Will a former furniture factory become a symbol of El Sereno’s biotech future?

The future home of HATCH, a home for bio tech startups

EL SERENO — The opening of a few art spaces and studios over the years on Alhambra Avenue stirred up talk of an “arts corridor” forming in this strip of old factories and auto repair shops. But now another vision is emerging for this busy El Sereno street: biotech.

Urbanize L.A. reports that a developer is working to transform a 1930s furniture factory in the 5300 block of Alhambra into offices and labs for bio-tech startups that have outgrown their incubator space.

HATCH, as the development will be known, is among the first examples of properties being transformed to take advantage of the L.A. Bioscience Corridor.  It’s a swath of mostly industrial and commercial properties  along Valley Boulevard and Alhambra Avenue, roughly between Cal State L.A. in El Sereno and the USC Health Science campus in El Sereno.

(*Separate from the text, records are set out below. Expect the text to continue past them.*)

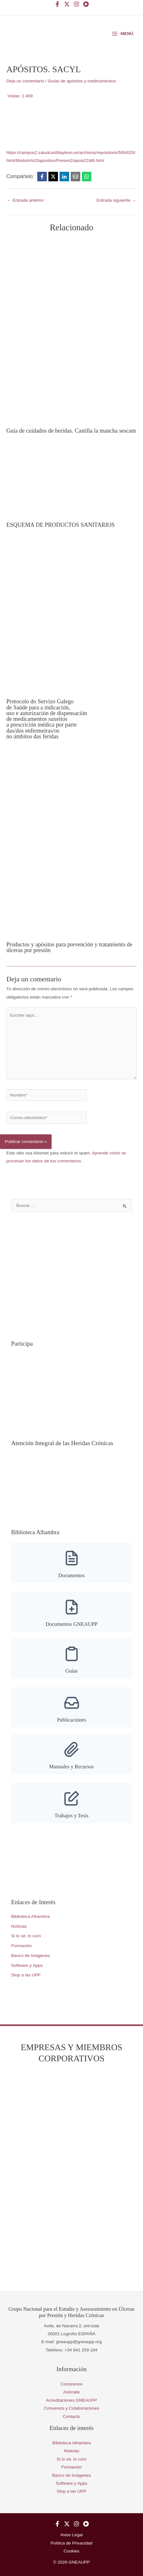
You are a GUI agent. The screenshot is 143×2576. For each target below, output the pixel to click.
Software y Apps (27, 1965)
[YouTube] (86, 4)
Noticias (19, 1926)
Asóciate (71, 2392)
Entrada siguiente (116, 200)
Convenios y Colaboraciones (71, 2408)
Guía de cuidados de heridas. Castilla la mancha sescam (71, 431)
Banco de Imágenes (30, 1955)
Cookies (71, 2551)
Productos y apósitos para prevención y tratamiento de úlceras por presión (69, 947)
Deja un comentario (25, 81)
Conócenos (71, 2384)
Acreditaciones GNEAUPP (71, 2400)
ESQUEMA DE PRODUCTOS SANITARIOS (60, 525)
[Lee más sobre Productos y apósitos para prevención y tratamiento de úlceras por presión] (71, 844)
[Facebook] (57, 4)
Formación (21, 1945)
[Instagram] (76, 4)
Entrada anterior (25, 200)
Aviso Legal (71, 2534)
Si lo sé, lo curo (26, 1935)
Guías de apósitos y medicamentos (82, 81)
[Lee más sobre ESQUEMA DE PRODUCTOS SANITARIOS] (71, 481)
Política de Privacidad (71, 2543)
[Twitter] (67, 4)
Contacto (71, 2416)
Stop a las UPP (26, 1975)
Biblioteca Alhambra (30, 1916)
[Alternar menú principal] (122, 33)
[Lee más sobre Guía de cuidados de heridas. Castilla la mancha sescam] (71, 331)
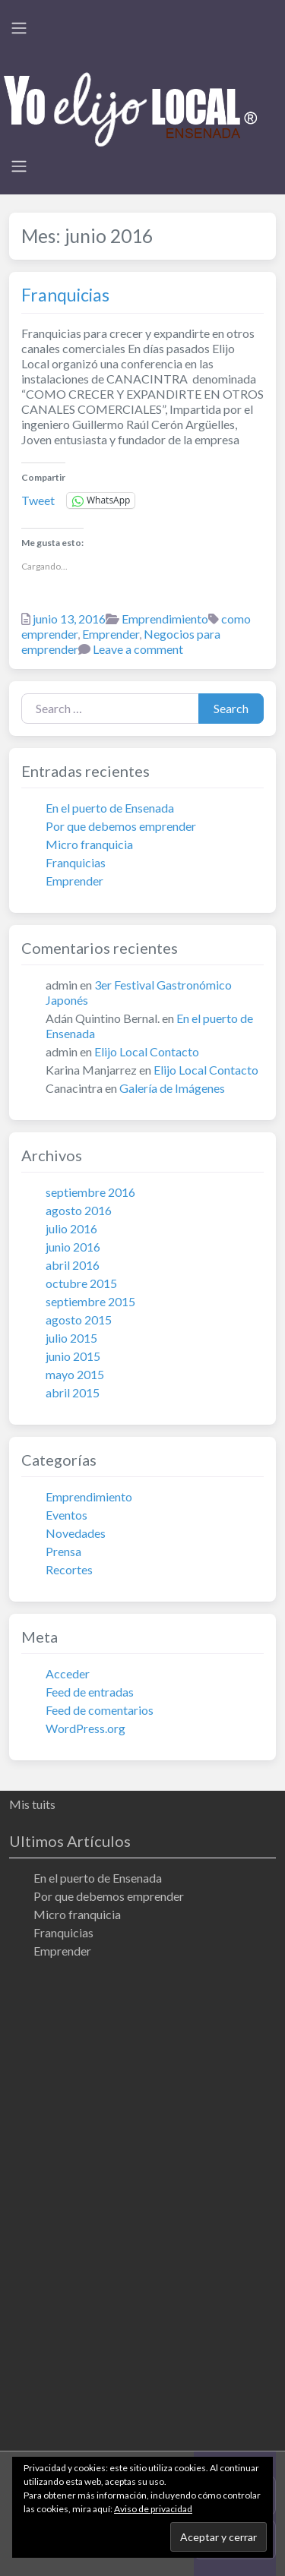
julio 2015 (71, 1338)
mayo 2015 (75, 1374)
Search (231, 708)
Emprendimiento (165, 618)
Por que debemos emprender (121, 826)
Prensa (63, 1551)
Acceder (68, 1673)
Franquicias (65, 294)
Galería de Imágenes (172, 1088)
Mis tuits (32, 1804)
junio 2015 (73, 1356)
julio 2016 (71, 1228)
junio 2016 (73, 1246)
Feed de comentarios (100, 1710)
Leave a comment (138, 649)
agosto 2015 (79, 1319)
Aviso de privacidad (153, 2508)
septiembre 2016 (90, 1192)
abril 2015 (73, 1392)
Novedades (76, 1533)
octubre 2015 (81, 1283)
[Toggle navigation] (19, 28)
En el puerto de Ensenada (110, 807)
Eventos (66, 1514)
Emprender (110, 634)
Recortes (69, 1569)
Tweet (38, 500)
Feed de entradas (90, 1691)
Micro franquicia (89, 844)
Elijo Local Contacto (146, 1051)
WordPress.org (85, 1728)
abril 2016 (73, 1265)
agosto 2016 (79, 1210)
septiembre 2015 (90, 1301)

The corridor is being championed by L.A. Bioscience Hub, a group dedicated to supporting and promoting the bioscience industry in the area.  The organization sees opportunity in the many old, neglected and relatively small industrial and commercial buildings that dot the area:

“Industrial properties in Los Angeles are hard to come by, but the LA Bioscience Corridor offers readily available space for everything from start-ups to first-stage firms looking for space to show proof of concept or scale-up production. Currently, many of the properties in the Corridor, particularly along Valley Boulevard, are underutilized and primed for repositioning to service Los Angeles’ growing biomedical industry.”

But converting these older buildings to attract biotech firms goes beyond just exposing brick walls and polishing concrete floors. As the developers of HATCH found out, creating office and lab space suitable for biotech tenants is more complicated than a traditional real estate renovation.

“Our research needs to be deeper than direct comparable sales and current market rents, which simply don’t exist,”  real estate investor Allan Glass told Urban Land magazine.